🤖 AI Summary
Biomedical relation classification (RC) suffers from semantic complexity, leading to erroneous predictions that hinder knowledge graph construction and drug repurposing. To address this, we propose an error-aware teacher-student framework: GPT-4o serves as the teacher model to automatically diagnose error types, assess annotation difficulty, and generate sentence rewrites and knowledge-enhanced suggestions. This work is the first to integrate fine-grained error-type analysis with difficulty-aware curriculum learning. We further construct a heterogeneous biomedical knowledge graph to strengthen contextual modeling.

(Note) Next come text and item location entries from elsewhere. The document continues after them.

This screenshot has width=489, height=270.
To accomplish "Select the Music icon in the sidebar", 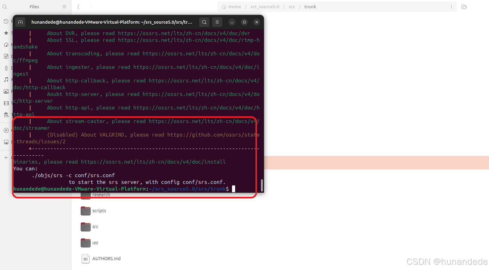I will (x=6, y=80).
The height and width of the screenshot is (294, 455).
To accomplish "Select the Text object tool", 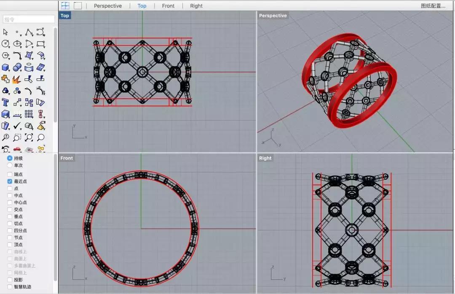I will (x=5, y=102).
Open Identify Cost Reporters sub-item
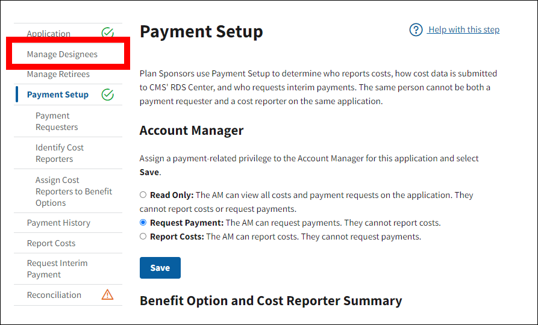Image resolution: width=538 pixels, height=325 pixels. (59, 153)
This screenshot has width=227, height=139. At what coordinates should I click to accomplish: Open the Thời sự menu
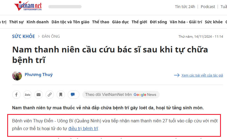[x=16, y=22]
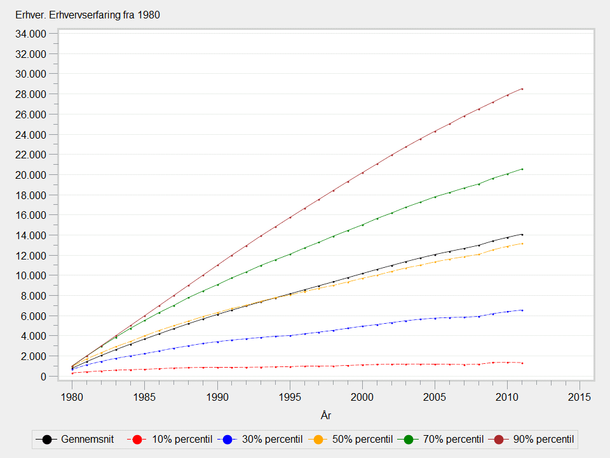This screenshot has height=458, width=610.
Task: Select the Gennemsnit legend text
Action: click(88, 440)
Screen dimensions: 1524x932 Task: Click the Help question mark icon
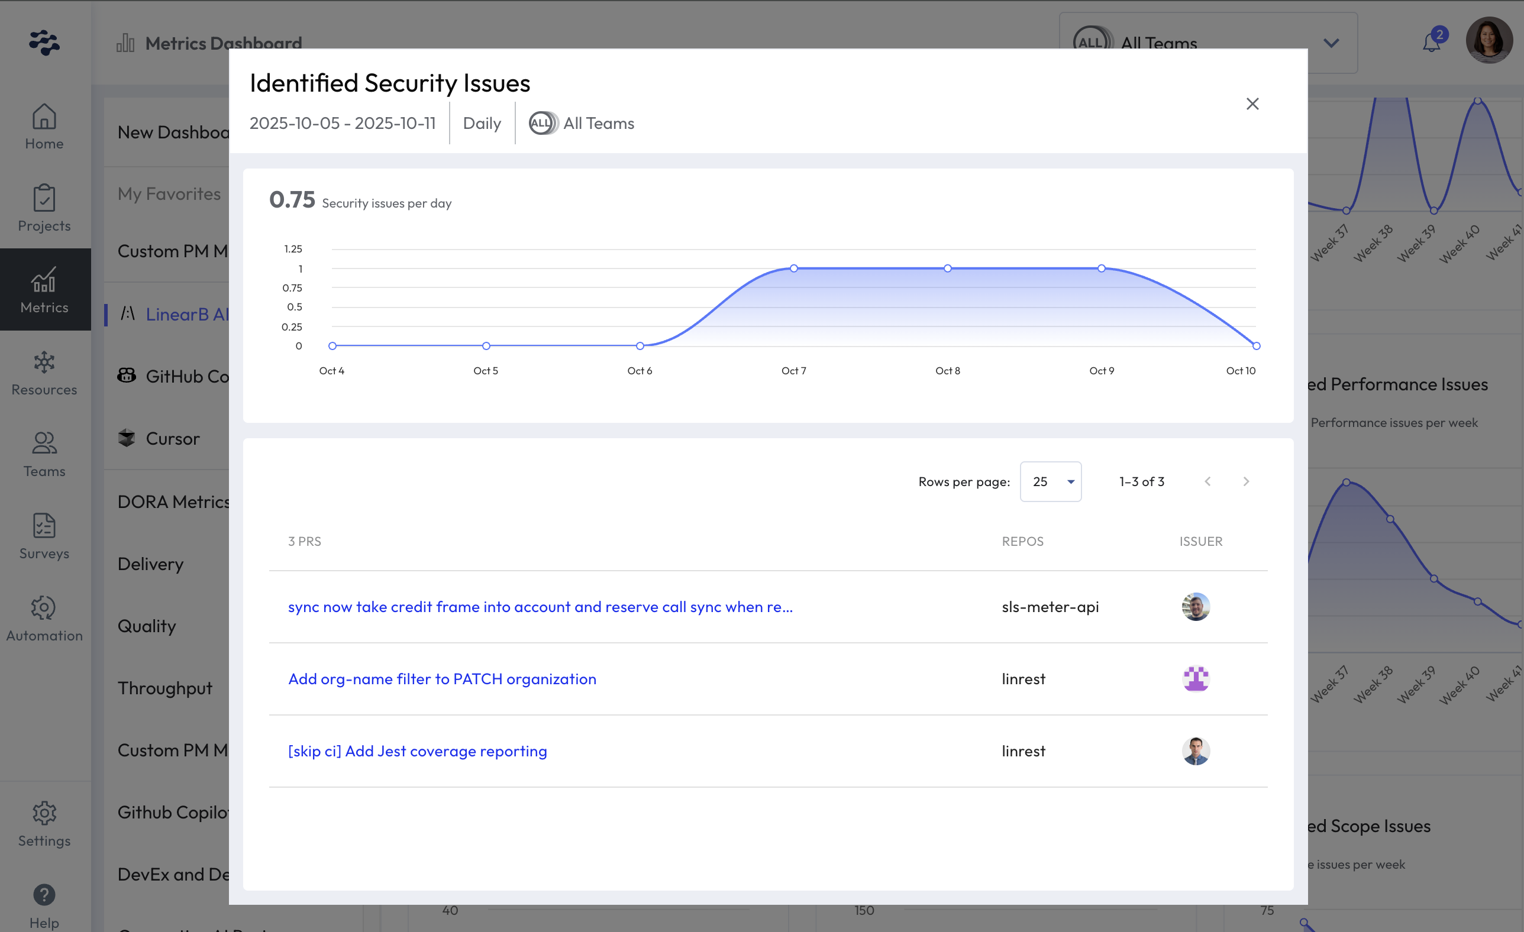44,895
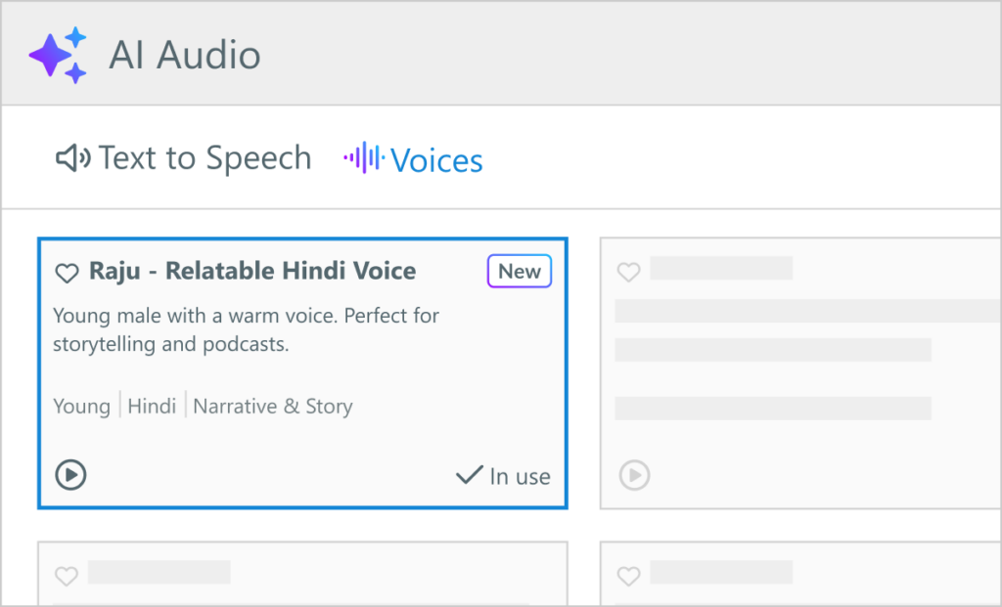This screenshot has height=607, width=1002.
Task: Click the heart icon on the bottom-right voice card
Action: (x=628, y=577)
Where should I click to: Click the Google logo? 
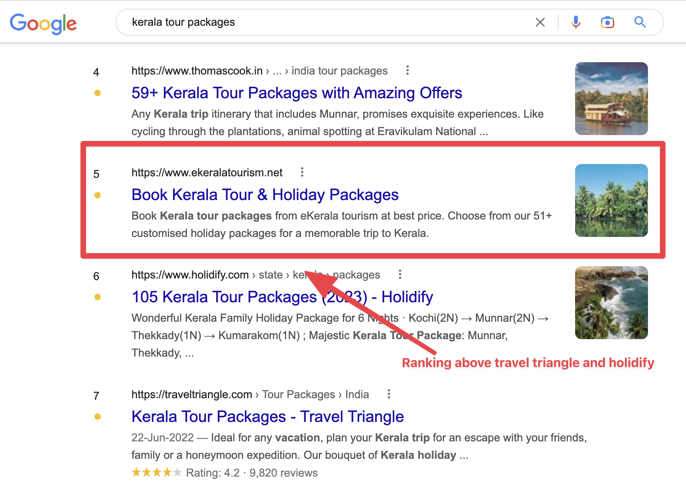(x=43, y=23)
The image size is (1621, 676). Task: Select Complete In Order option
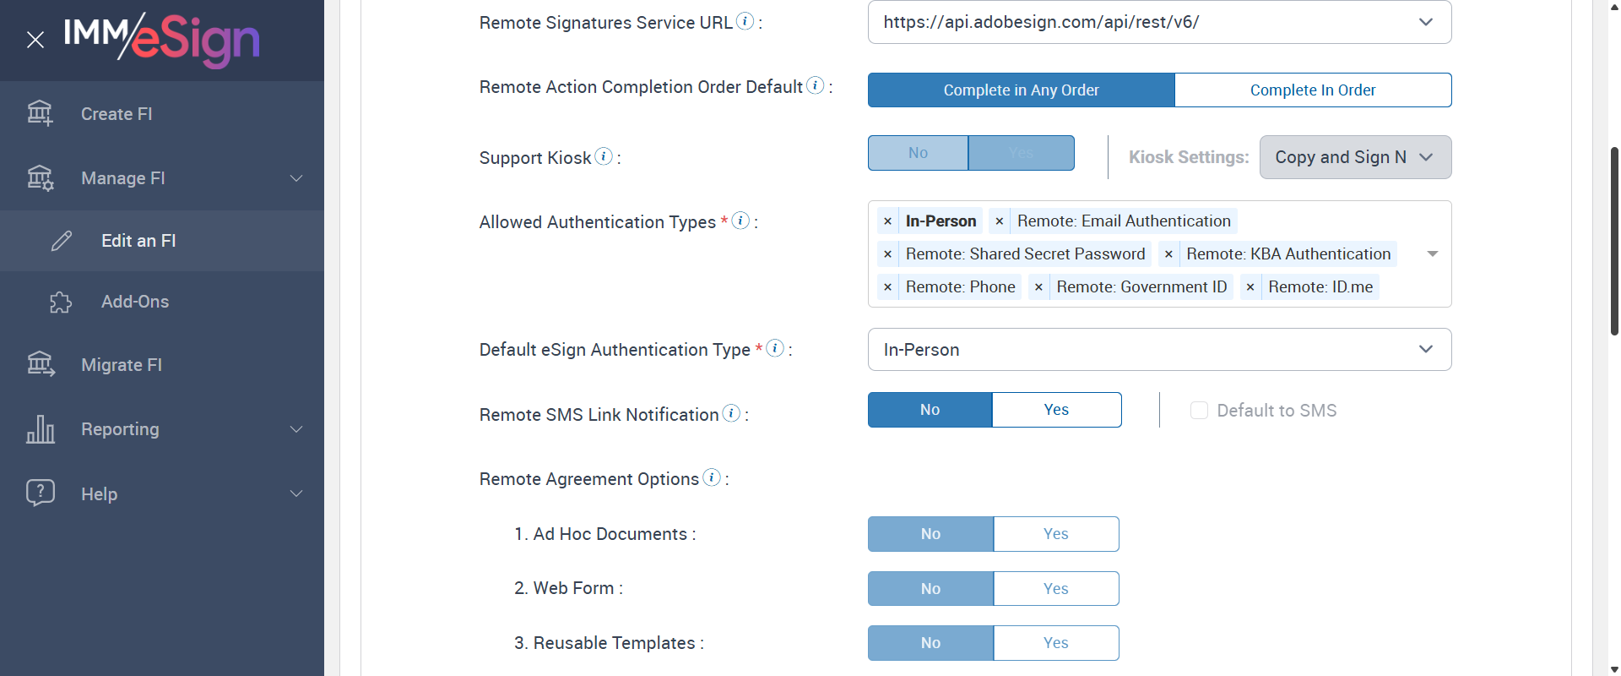(1312, 90)

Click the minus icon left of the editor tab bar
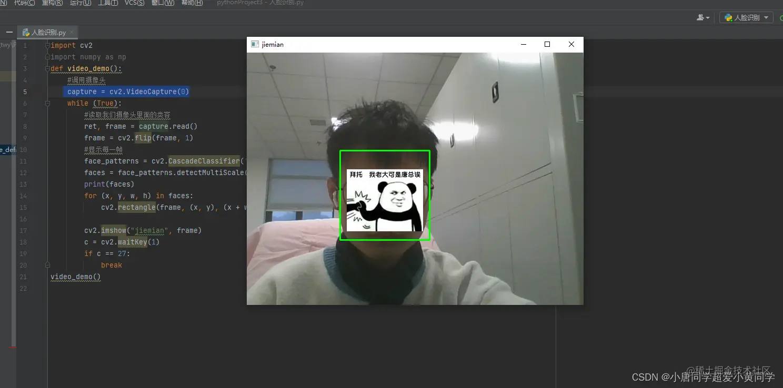pos(9,32)
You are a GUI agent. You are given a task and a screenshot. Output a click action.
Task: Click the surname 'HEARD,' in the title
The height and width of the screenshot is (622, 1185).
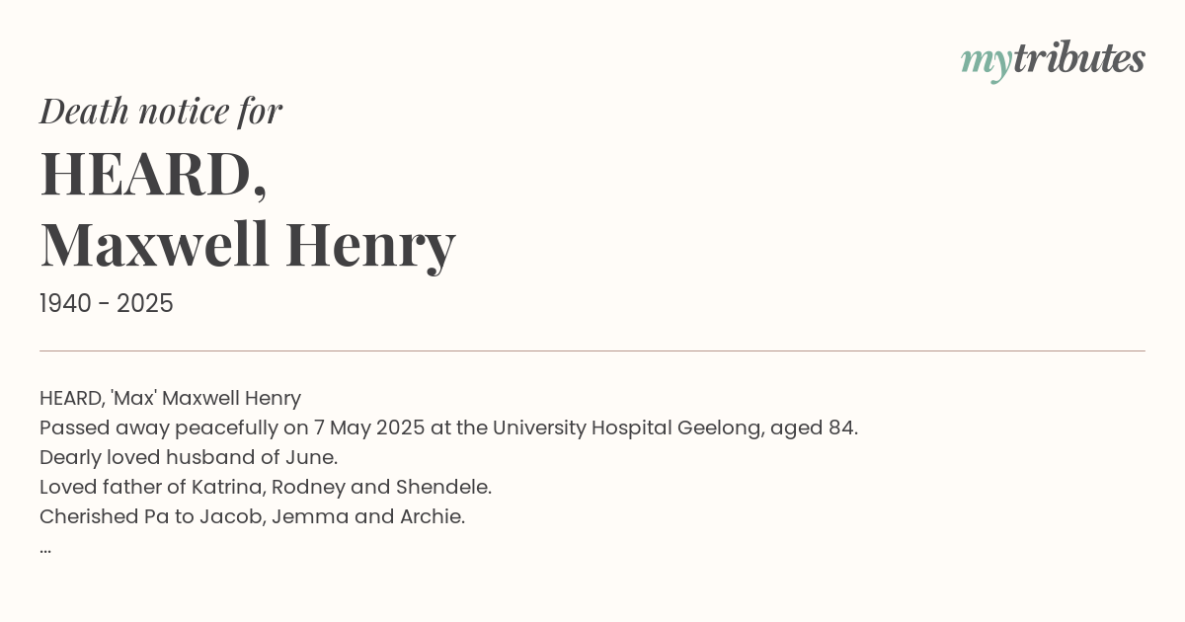154,175
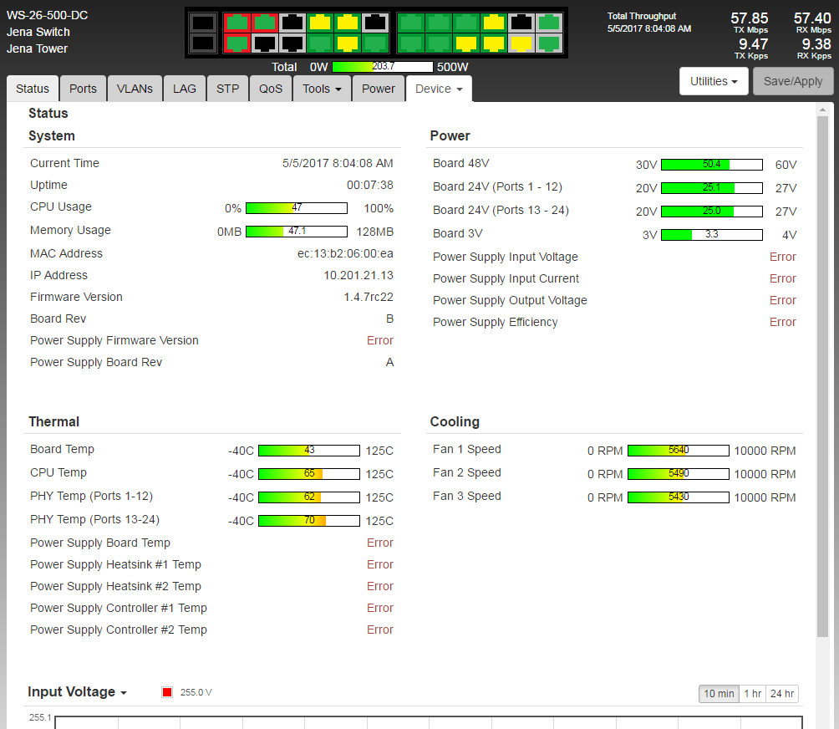
Task: Select the first red-bordered port in top row
Action: click(x=237, y=23)
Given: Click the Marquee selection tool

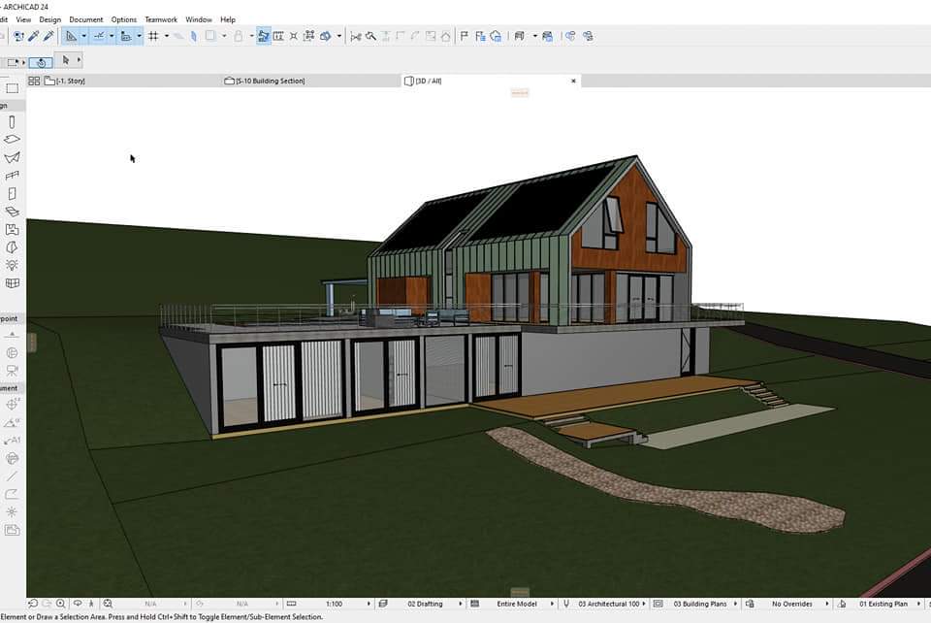Looking at the screenshot, I should 12,87.
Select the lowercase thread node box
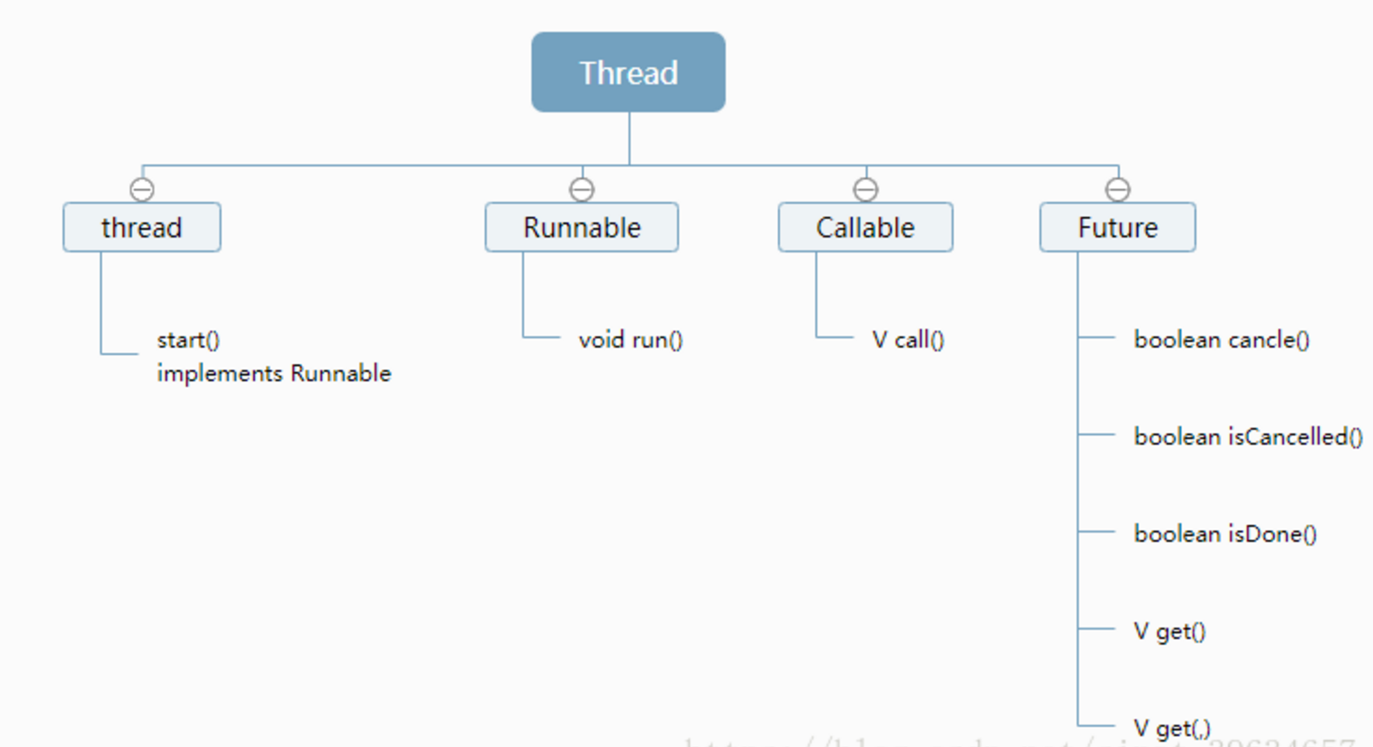This screenshot has width=1373, height=747. (142, 227)
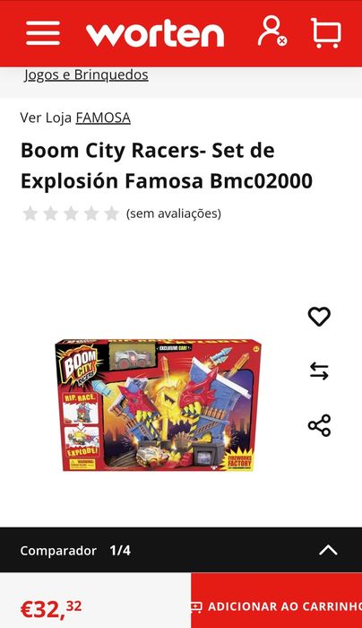Viewport: 362px width, 628px height.
Task: Tap the Comparador label
Action: (x=58, y=551)
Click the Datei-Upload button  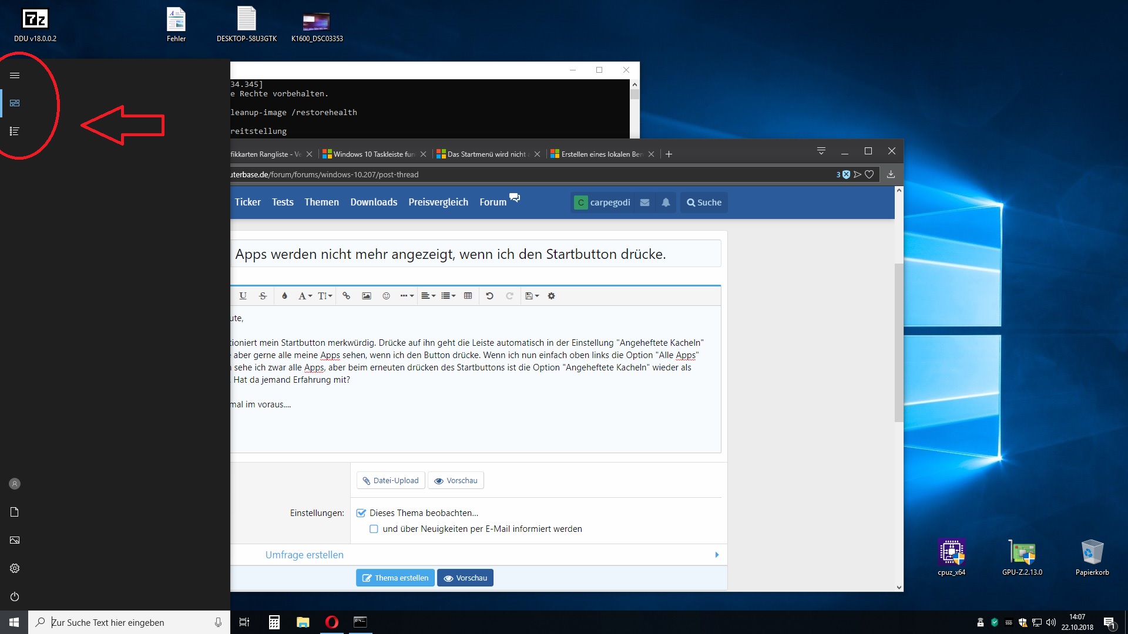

Our method comprises instruction tuning, knowledge-graph-guided classification, and sentence-level data augmentation. Evaluated on five protein–protein interaction (PPI) datasets and one drug–drug interaction (DDI) dataset, our approach achieves state-of-the-art performance on four PPI benchmarks and the DDI dataset, while attaining competitive results on ChemProt. It significantly improves model robustness and generalization across diverse biomedical relation extraction tasks.
📝 Abstract
Relation Classification (RC) in biomedical texts is essential for constructing knowledge graphs and enabling applications such as drug repurposing and clinical decision-making. We propose an error-aware teacher--student framework that improves RC through structured guidance from a large language model (GPT-4o). Prediction failures from a baseline student model are analyzed by the teacher to classify error types, assign difficulty scores, and generate targeted remediations, including sentence rewrites and suggestions for KG-based enrichment. These enriched annotations are used to train a first student model via instruction tuning. This model then annotates a broader dataset with difficulty scores and remediation-enhanced inputs. A second student is subsequently trained via curriculum learning on this dataset, ordered by difficulty, to promote robust and progressive learning. We also construct a heterogeneous biomedical knowledge graph from PubMed abstracts to support context-aware RC. Our approach achieves new state-of-the-art performance on 4 of 5 PPI datasets and the DDI dataset, while remaining competitive on ChemProt.